--- Given passage ---

The Seahawks have no such luxury. Matt Hasselbeck is past his prime, and there are holes all over his roster. Again, brutal honesty: the Seahawks made the playoffs last year only by circumstances, special-teams, and pure dumb luck. Their rebuild is much more dependent on the draft. (But do the Seahawks gain the luxury of delayed gratification if there will be no NFL season this year?)
So it's legitimate to ask, do we put off the rebuild a little bit if it means better talent to choose from, or should we start grabbing players now? A lot of folks won't like delaying the improvement of the team, and I understand. They want to hasten the rebuild, and they think as many picks as possible will do that. But that has to be balanced against the potential value of each draft round.
I personally am okay with waiting if it means picking from a better talent pool. The regenerating Pats defense, and most championship rosters for that matter, are held together by talent from the first two rounds. DT Vince Wilfork, LB Brandon Meriweather, LB Jerod Mayo, DE Ty Warren, CB Devin McCourty, and G Logan Mankins all went in the first round. T Matt Light, T Sebastian Vollmer, S Patrick Chung, and TE Rob Gronkowski came from the second. This is the core of the team we're talking about here. Seattle needs a core, and cores don't come from anywhere except the top rounds.
(And yes, I know Tom Brady and Matt Cassel were both very late picks, as was Matt Hasselbeck. Good luck duplicating that success. There are literally two dozen Mike Teels for every Brady in the last three rounds.)

--- Record list ---

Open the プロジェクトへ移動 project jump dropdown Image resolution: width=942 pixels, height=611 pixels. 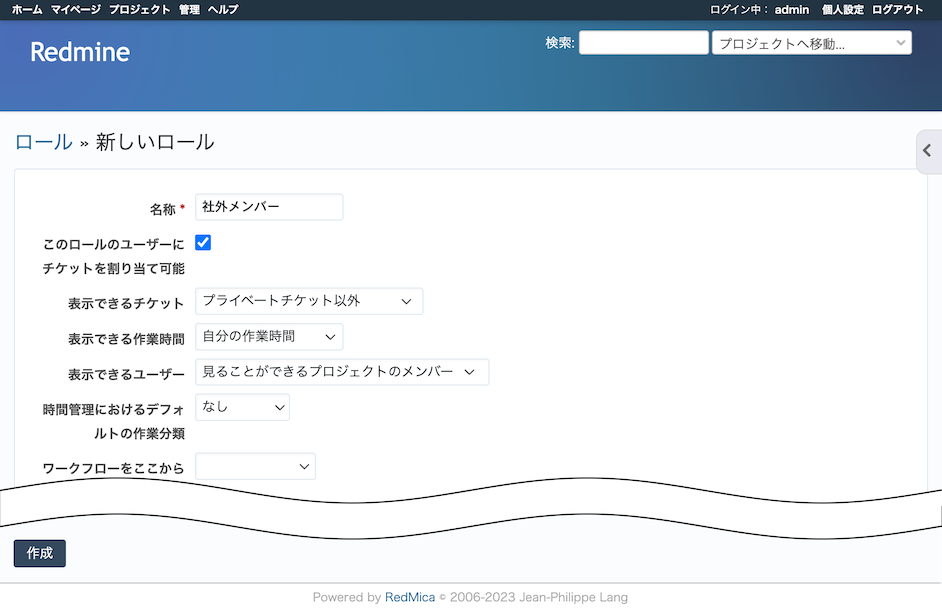click(811, 43)
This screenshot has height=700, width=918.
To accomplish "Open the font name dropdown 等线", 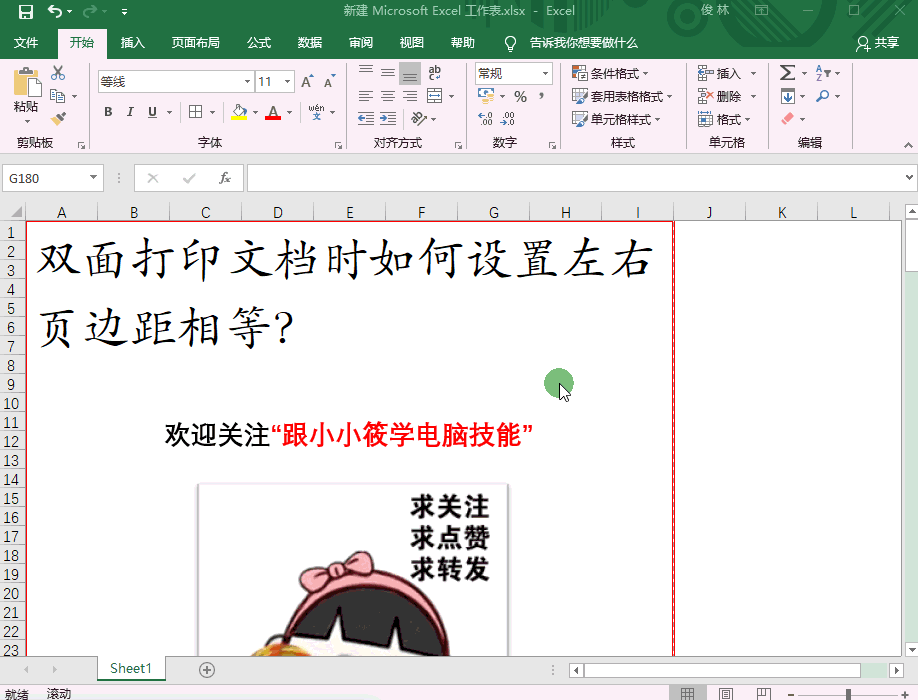I will (247, 82).
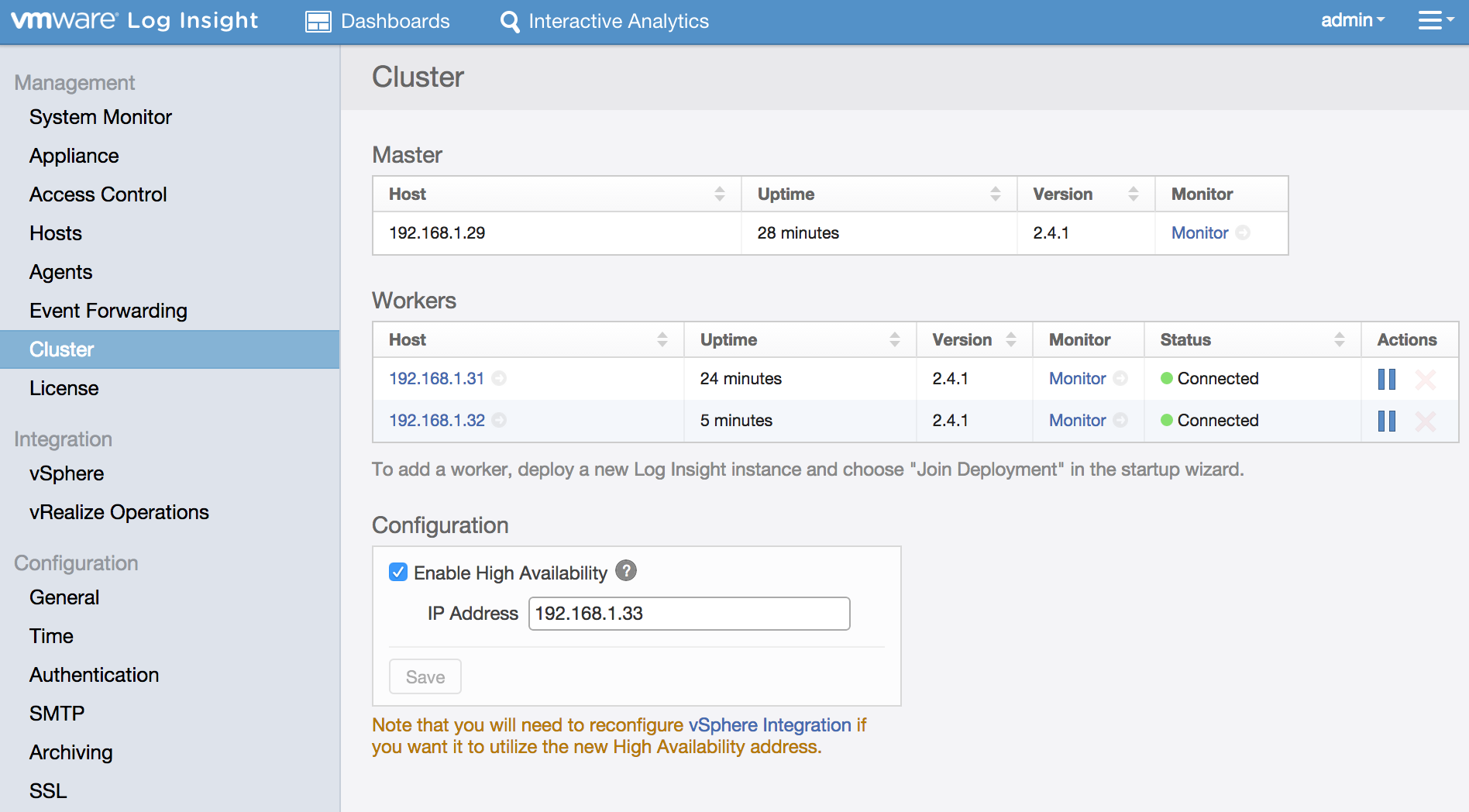The image size is (1469, 812).
Task: Open the hamburger menu dropdown
Action: (x=1434, y=21)
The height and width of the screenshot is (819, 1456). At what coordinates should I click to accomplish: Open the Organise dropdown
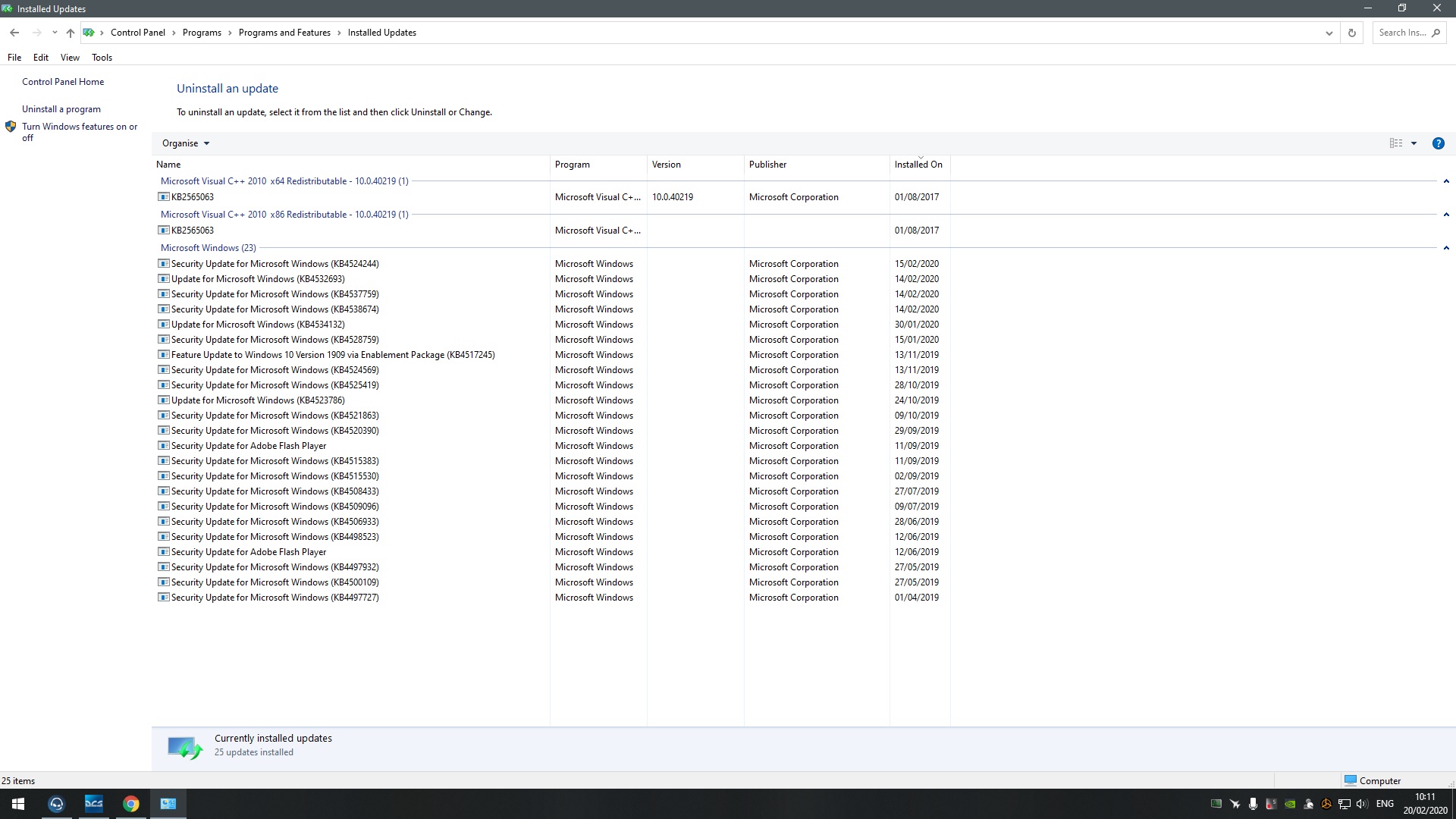[185, 143]
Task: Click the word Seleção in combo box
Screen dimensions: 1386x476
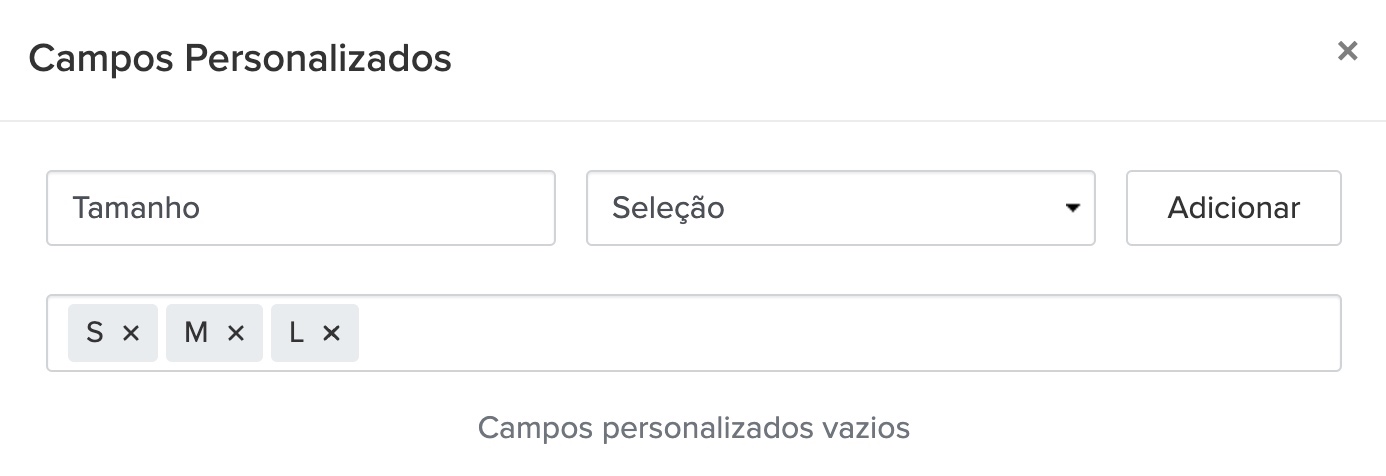Action: pos(668,208)
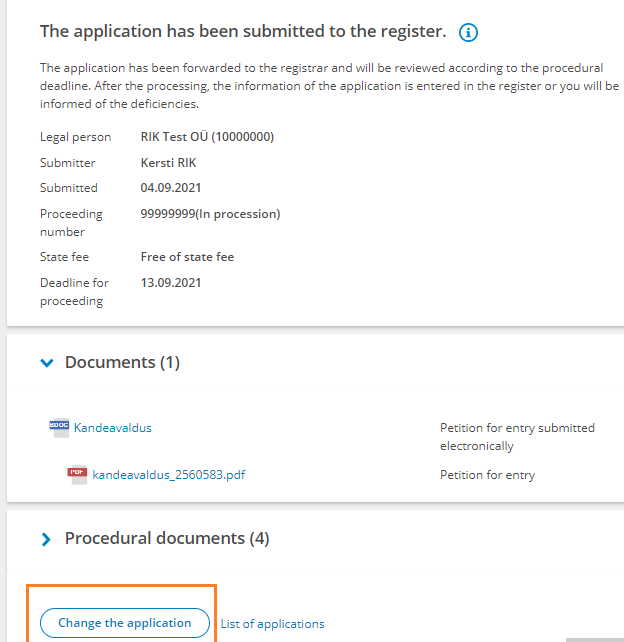The width and height of the screenshot is (624, 642).
Task: Click the submitted date 04.09.2021
Action: [x=171, y=188]
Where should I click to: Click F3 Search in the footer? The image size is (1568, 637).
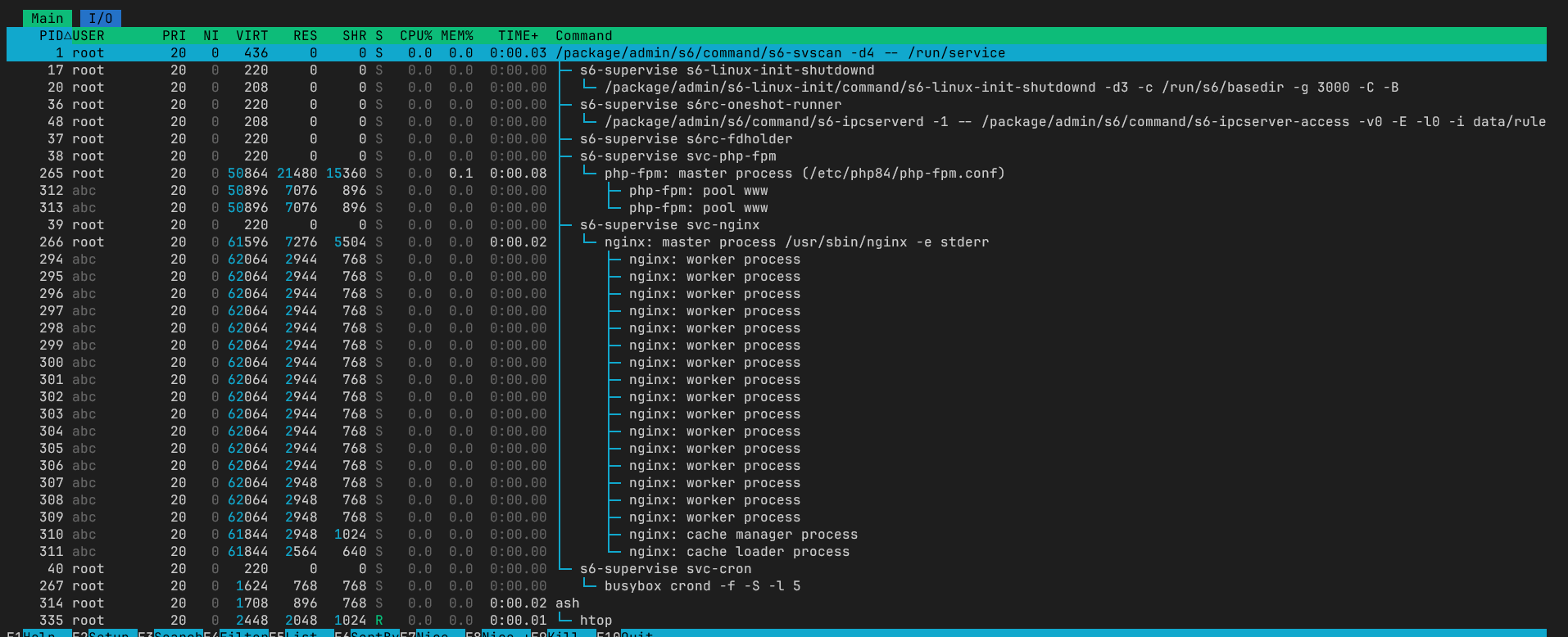click(x=170, y=634)
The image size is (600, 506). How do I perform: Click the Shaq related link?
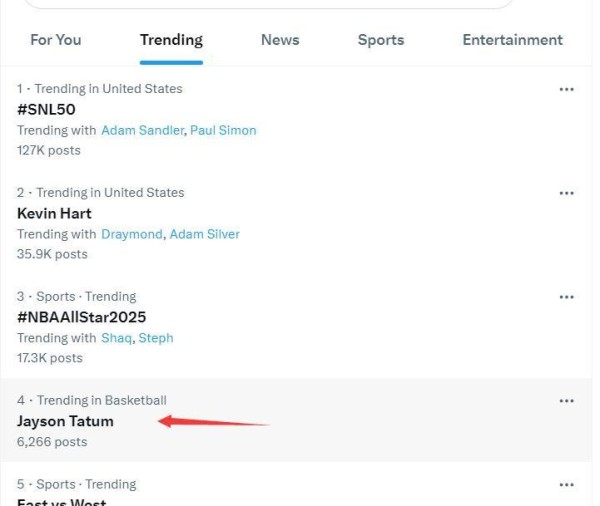click(116, 338)
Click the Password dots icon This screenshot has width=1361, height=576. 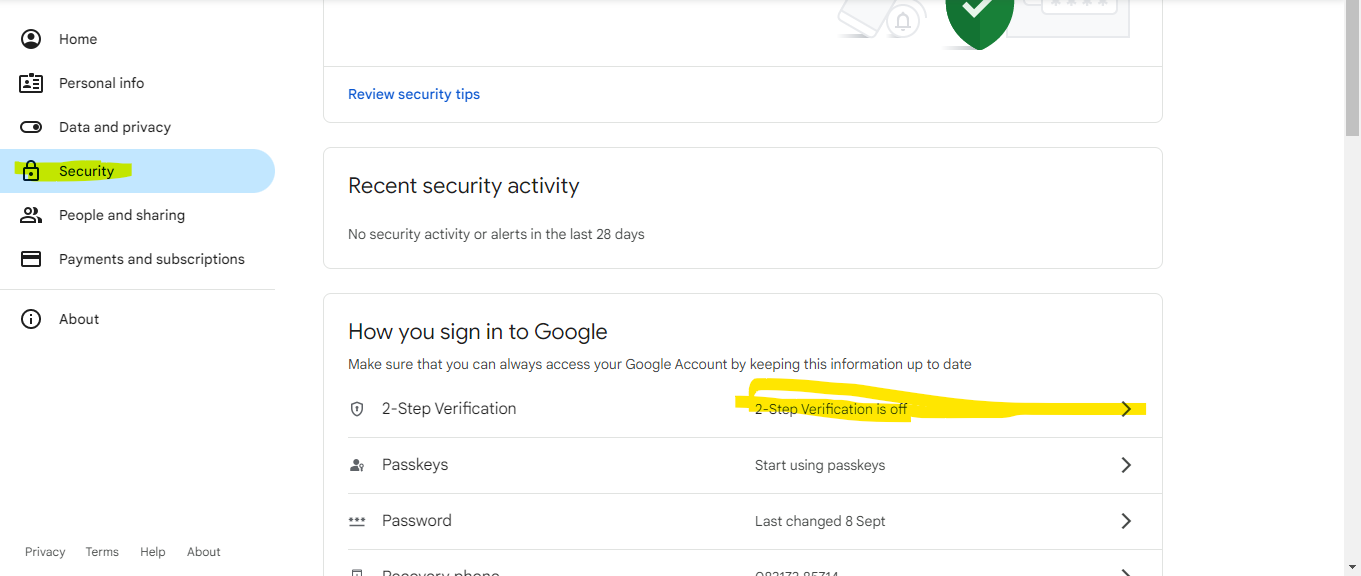click(357, 521)
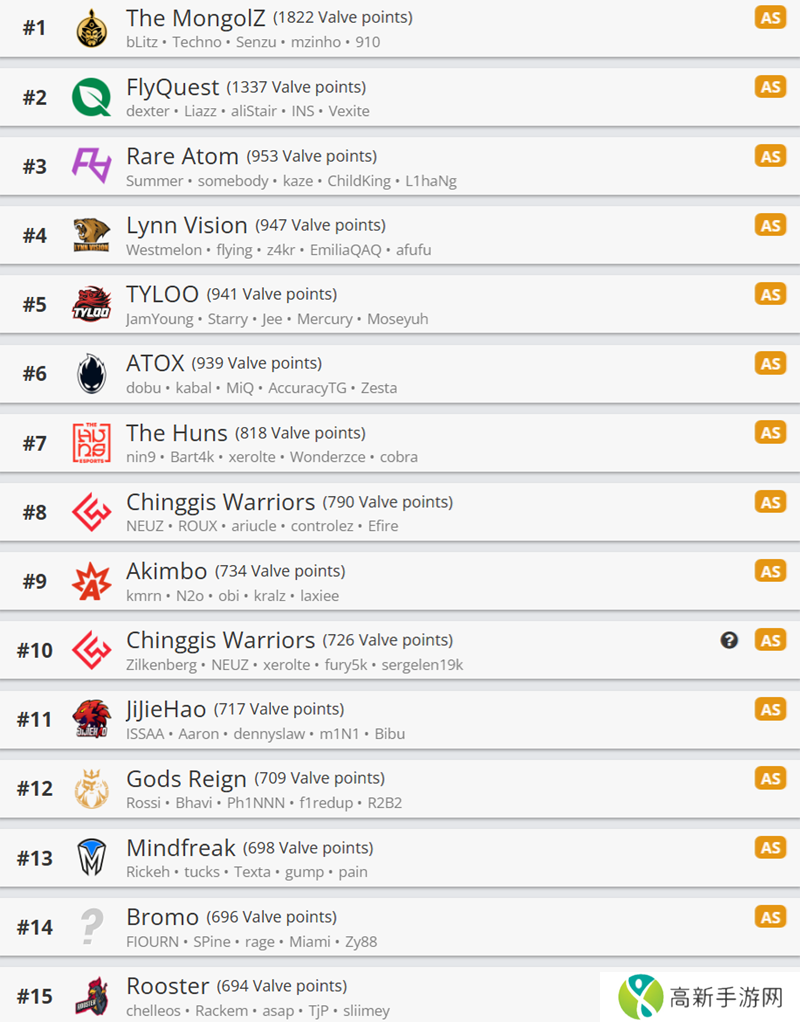
Task: Click the Lynn Vision bear logo
Action: (x=91, y=235)
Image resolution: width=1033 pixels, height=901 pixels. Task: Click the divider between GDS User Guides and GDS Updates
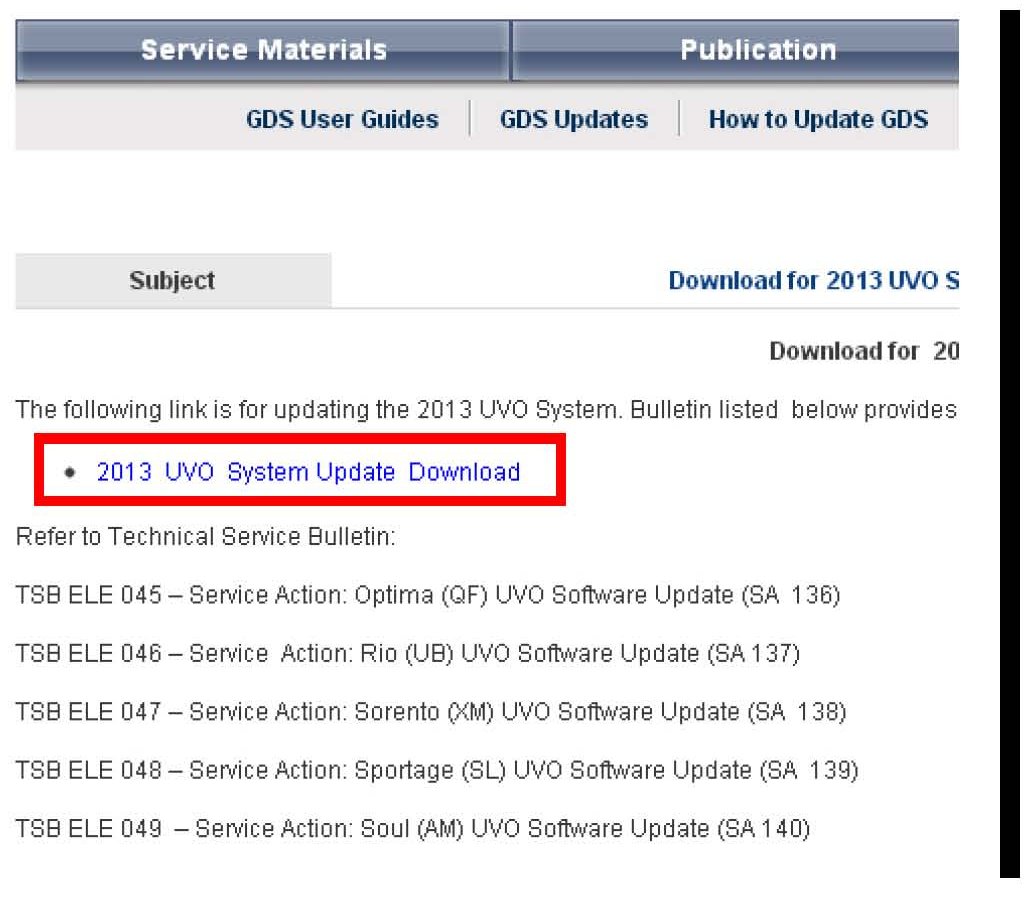[470, 119]
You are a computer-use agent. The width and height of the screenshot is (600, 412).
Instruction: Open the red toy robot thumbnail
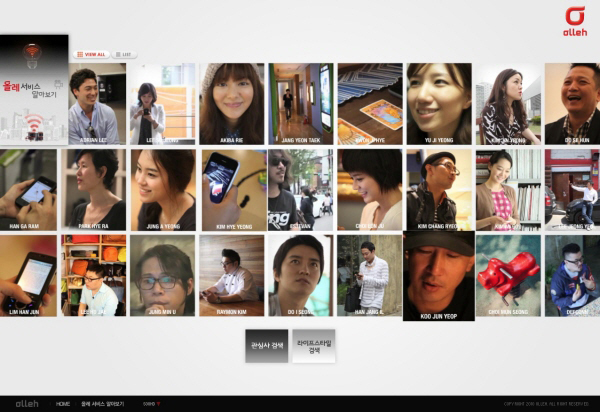click(x=507, y=275)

---

## What to work on
(A) Print the part of the Seahawks draft passage starting with "I personally am" and going on through "the top rounds.", with no changes.
(B) According to the Seahawks draft passage, how did the Seahawks make the playoffs last year?

## Results of the exercise
(A)
I personally am okay with waiting if it means picking from a better talent pool. The regenerating Pats defense, and most championship rosters for that matter, are held together by talent from the first two rounds. DT Vince Wilfork, LB Brandon Meriweather, LB Jerod Mayo, DE Ty Warren, CB Devin McCourty, and G Logan Mankins all went in the first round. T Matt Light, T Sebastian Vollmer, S Patrick Chung, and TE Rob Gronkowski came from the second. This is the core of the team we're talking about here. Seattle needs a core, and cores don't come from anywhere except the top rounds.

(B) Only by circumstances, special teams, and pure dumb luck.